Wer oder was war eigentlich der „Schmalkaldische Bund“?

Im Kern ging es dem Bund um Glaubensfragen.

Ratlosigkeit

Der Reichstag 1521 in Worms, der mit dem so genannten „Wormser Edikt“, sprich: Der Verhängung der Reichsacht über Martin Luther durch Kaiser Karl V. (*1500/°1558) endete, hatte die dort versammelten Kurfürsten, Reichsfürsten und Vertreter des „(Reichs-)Städtekollegiums“ in Fragen des rechten Glaubens verwirrt und unsicher zurückgelassen.

Die Beteiligten schwankten zwischen dem bisher obligatorischen Katholizismus und den Ansichten des Reformators Martin Luther (*1483/°1546). Nach längerem Hin und Her auf den nachfolgenden Reichstagen in Nürnberg und Speyer, setzten sich schließlich die Anhänger des „alten“ Glaubens durch. Fortan sollte ausschließlich nach den Festlegungen des „Wormser Edikts“ zu handeln sein.

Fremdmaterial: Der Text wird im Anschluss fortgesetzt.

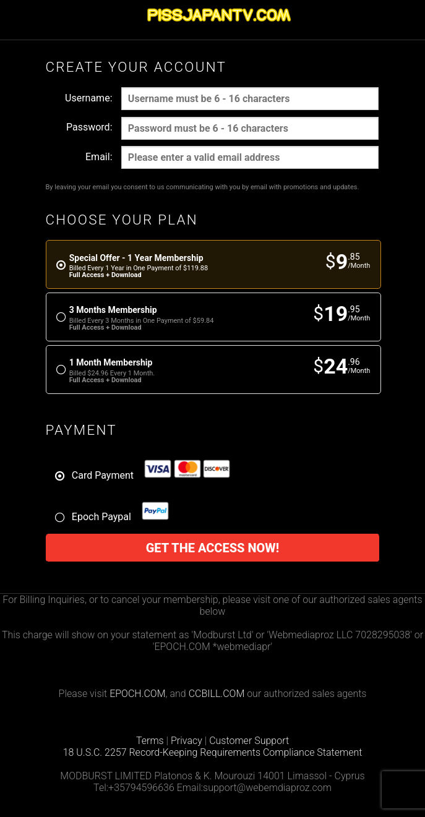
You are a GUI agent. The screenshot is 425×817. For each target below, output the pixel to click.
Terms (150, 740)
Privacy (186, 740)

Widerspruch und Gründung des "Schmalkaldischen Bundes"

Das führte zu Widerspruch innerhalb des evangelischen Establishments, und eine Reihe empörter Kurfürsten, Land- und Markgrafen sowie eine erkleckliche Anzahl Reichsstädte protestierten (Protestanten) vehement gegen dieses Ansinnen.

Um ihren Standpunkt deutlich zu machen, überreichten sie Karl V. zwar eine Zusammenfassung ihrer lutherischen Glaubenssätze („Confessio Augustana“), doch eine Einigung kam nicht zustande.

Stattdessen kam es 1531 unter Führung des Landgrafen Philipp I. von Hessen (*1504/°1567) und des Kurfürsten Johann Friedrich I. von Sachsen (*1503/°1554) zur Gründung des so genannten „Schalkaldischen Bundes“.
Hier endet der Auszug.